__DIRECTION__.
Can you put everything from the first of the rows below down to the line containing "(x=377, y=74)" into a Markdown table with the columns No. and Text, numbering each line and leaving out blank lines?

Begin DATA SHOWN

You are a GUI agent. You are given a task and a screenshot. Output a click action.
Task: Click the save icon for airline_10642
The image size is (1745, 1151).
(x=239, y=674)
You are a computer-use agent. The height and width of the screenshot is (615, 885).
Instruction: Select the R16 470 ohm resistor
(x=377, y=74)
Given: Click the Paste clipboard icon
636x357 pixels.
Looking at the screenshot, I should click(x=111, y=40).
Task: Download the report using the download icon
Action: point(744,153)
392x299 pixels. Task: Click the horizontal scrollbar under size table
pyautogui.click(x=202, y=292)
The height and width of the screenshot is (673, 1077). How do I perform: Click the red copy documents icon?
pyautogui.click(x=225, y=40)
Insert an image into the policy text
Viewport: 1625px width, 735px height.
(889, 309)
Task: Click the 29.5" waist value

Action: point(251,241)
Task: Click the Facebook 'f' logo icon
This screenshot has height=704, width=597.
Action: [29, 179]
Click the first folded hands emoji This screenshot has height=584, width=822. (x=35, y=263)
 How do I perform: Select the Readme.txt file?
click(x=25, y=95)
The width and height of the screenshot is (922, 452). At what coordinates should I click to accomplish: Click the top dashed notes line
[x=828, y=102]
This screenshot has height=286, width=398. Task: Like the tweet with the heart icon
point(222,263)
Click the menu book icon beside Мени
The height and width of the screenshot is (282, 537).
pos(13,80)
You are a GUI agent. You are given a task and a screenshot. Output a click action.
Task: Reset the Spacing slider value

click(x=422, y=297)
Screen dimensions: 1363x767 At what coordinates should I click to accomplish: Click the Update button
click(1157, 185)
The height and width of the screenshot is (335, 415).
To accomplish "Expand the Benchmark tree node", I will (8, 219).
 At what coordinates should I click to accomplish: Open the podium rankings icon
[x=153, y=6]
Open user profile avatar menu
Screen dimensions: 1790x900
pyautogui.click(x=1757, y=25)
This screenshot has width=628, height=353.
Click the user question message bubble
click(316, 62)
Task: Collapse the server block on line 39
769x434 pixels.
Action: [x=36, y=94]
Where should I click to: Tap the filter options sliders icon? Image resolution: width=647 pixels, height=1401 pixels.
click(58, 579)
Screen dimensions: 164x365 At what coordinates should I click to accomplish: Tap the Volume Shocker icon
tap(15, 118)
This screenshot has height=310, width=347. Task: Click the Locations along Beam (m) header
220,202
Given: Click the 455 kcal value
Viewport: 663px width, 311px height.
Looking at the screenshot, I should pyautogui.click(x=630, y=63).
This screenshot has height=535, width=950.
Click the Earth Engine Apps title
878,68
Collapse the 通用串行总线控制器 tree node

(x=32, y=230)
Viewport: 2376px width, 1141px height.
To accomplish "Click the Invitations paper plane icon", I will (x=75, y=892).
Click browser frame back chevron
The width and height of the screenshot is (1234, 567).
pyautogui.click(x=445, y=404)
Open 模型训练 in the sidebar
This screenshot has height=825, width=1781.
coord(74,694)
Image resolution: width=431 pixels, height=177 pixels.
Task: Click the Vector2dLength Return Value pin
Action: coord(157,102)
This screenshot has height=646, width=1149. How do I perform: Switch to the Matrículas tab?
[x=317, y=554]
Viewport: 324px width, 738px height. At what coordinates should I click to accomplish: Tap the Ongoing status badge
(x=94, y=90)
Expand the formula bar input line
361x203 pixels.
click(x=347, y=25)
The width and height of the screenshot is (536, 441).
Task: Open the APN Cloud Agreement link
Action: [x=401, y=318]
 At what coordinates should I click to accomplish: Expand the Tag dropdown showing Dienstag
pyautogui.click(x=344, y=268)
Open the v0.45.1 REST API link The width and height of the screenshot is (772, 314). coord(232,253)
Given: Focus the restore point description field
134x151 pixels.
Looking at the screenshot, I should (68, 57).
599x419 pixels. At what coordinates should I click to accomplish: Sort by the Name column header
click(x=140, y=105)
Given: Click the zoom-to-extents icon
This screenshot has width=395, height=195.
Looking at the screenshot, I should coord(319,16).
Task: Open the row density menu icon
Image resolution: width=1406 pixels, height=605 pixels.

End DATA SHOWN

__OUTPUT OF THE TASK__.
| No. | Text |
|---|---|
| 1 | You are a GUI agent. You are given a task and a screenshot. Output a click action. |
| 2 | Task: Click the save icon for airline_10642 |
| 3 | The image size is (1745, 1151). |
| 4 | (x=239, y=674) |
| 5 | You are a computer-use agent. The height and width of the screenshot is (615, 885). |
| 6 | Instruction: Select the R16 470 ohm resistor |
| 7 | (x=377, y=74) |